AI Summary • Published on Apr 28, 2026
The paper addresses the "SaaSocalypse" narrative, which posits that agentic AI will enable firms to build software in-house at a fraction of the cost, potentially rendering Software-as-a-Service (SaaS) obsolete. This widespread belief, however, often overlooks established information systems research indicating that operational costs typically constitute the majority of software's total cost of ownership, not just initial development. The central challenge for the paper is to systematically re-examine the traditional make-or-buy decision frameworks—Transaction Cost Economics (TCE) and the Resource-Based View (RBV)—to understand how the rapid advancements in generative AI and agentic coding systems fundamentally alter these long-standing economic considerations for enterprise applications. The core research question revolves around how these AI advancements modify the factors influencing the make-or-buy decision and what revised IT strategy logic should follow for organizations.
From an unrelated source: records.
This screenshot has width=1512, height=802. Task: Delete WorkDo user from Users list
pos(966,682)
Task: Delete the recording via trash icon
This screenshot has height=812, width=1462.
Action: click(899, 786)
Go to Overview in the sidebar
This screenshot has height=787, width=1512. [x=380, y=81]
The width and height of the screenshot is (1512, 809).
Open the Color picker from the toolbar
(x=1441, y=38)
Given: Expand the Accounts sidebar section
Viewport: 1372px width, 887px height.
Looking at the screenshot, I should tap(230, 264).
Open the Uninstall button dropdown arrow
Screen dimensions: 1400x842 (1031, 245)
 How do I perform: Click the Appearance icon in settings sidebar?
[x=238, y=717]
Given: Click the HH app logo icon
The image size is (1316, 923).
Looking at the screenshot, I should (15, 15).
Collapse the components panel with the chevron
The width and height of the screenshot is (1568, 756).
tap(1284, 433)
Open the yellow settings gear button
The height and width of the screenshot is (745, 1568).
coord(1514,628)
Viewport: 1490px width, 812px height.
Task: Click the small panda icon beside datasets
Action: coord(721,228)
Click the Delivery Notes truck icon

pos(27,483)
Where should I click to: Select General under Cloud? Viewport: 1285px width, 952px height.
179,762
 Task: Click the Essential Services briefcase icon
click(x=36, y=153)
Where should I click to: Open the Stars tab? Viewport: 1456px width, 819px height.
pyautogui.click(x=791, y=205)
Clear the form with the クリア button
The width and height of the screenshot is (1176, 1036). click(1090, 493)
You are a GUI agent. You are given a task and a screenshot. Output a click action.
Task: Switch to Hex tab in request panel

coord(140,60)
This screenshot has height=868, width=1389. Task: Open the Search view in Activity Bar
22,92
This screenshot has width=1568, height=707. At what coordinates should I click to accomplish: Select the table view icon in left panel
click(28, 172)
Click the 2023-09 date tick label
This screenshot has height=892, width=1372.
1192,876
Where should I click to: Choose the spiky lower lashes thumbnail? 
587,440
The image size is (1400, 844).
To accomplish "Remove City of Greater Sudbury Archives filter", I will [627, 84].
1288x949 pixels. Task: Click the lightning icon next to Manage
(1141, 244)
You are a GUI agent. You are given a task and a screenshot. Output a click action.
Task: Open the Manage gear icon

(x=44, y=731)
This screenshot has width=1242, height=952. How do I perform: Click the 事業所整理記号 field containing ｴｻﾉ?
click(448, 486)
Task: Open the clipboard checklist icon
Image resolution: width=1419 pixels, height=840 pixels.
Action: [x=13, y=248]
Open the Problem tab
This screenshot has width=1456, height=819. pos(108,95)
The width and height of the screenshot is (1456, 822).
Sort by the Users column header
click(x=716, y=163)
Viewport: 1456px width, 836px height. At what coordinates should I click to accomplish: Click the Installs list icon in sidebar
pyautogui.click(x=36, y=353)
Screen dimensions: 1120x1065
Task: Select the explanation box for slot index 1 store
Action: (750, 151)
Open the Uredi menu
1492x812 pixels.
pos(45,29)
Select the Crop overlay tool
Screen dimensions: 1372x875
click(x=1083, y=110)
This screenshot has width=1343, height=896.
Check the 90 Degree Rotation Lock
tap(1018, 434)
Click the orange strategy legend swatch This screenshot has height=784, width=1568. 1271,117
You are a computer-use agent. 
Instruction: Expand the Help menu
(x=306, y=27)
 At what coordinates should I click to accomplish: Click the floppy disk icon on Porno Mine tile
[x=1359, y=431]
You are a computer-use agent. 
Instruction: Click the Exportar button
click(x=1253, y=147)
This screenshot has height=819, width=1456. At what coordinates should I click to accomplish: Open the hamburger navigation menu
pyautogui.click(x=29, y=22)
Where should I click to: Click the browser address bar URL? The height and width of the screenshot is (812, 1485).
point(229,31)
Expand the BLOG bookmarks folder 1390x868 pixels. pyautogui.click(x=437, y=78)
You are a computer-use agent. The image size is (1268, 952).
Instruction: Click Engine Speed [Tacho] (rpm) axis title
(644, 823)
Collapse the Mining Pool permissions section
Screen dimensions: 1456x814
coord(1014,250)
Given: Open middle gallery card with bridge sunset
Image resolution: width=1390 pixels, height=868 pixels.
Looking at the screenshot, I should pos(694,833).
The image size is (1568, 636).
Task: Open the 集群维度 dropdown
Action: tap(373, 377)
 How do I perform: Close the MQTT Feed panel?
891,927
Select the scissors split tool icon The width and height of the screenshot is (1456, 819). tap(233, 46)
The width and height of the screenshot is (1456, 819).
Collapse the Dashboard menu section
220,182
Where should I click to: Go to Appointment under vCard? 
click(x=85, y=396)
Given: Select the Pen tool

The study employs a conceptual research approach, combining deductive analysis grounded in established information systems theories—specifically Transaction Cost Economics (TCE) and the Resource-Based View (RBV)—with a comprehensive assessment of the current capabilities and inherent limitations of emergent AI technologies, particularly agentic coding systems. This methodology facilitates a systematic re-evaluation of seven canonical factors that traditionally determine the make-or-buy decision. The analysis also develops a novel typology of enterprise applications, categorized by their complexity, domain specificity, and compliance exposure. This typology is then integrated into a revised decision framework that accounts for AI-induced shifts. This conceptual method is deemed suitable given the nascent stage of AI-augmented development at an enterprise scale, which currently restricts the feasibility of large-scale empirical investigations.
The paper delivers three primary contributions. Firstly, it offers a detailed factor-level analysis, illustrating how AI reshapes seven traditional make-or-buy determinants: cost structure, strategic differentiation potential, asset specificity, vendor dependency and lock-in risk, time-to-market, quality/reliability/compliance requirements, and organizational capability. AI significantly reduces the development costs and time-to-market for less complex applications, but simultaneously introduces new cost categories such as AI infrastructure expenditure and governance overhead. It also shifts the primary source of strategic differentiation from the application itself to the firm's AI orchestration capability. While AI-augmented "make" offers protection against application-level lock-in, it introduces a new dependency on AI infrastructure providers. Critically, quality, reliability, and compliance requirements remain strong arguments for "buy," especially in regulated sectors, due to the challenges of liability, certification, and oversight for AI-generated code. Secondly, the paper develops a typology classifying enterprise applications into four categories: commodity utilities, differentiating custom applications, regulated standard applications, and mission-critical systems of record. It finds that AI-induced shifts favoring "make" are most pronounced for commodity utilities and differentiating custom applications, whereas regulated and mission-critical systems largely remain in the "buy" domain. Thirdly, the paper posits that AI fundamentally alters the governance properties of the "make" option itself. It transitions from Williamson's pure hierarchy to a hybrid governance form, combining internal code ownership and control over application logic with a reliance on external AI infrastructure providers. This transformation introduces distinct characteristics, including variable-cost AI production inputs, information asymmetry with AI providers, and non-deterministic production processes, fundamentally redefining in-house development.
The framework developed in this paper suggests three critical strategic implications for Information Systems (IS) management. Firstly, firms should undertake a comprehensive portfolio-level reassessment of their application landscape using the proposed typology to systematically identify suitable candidates for in-house "make" options, particularly within commodity utility and differentiating custom application categories where AI-assisted development offers the most compelling economics. Secondly, the analysis points to an "unbundling dynamic," where AI enables the selective replacement of individual modules or components rather than wholesale platform substitutions. This allows firms to combine vendor-provided foundational elements (e.g., data models, core processes) with custom-developed modules that deliver high differentiation. Thirdly, investment in developing organizational AI capability—encompassing prompt engineering, agent orchestration, and AI governance—is a crucial prerequisite for effectively realizing the potential of the "make" option in the AI era. This capability investment is a strategic decision with long-term competitive implications, as it can become a source of sustained competitive advantage. Practical challenges for adopting "make" in the AI era include navigating complex regulatory landscapes, ensuring data privacy and sovereignty when using third-party AI models, managing the unique quality and security risks of AI-generated code, mitigating the potential for increased technical debt, and overcoming significant organizational change management hurdles.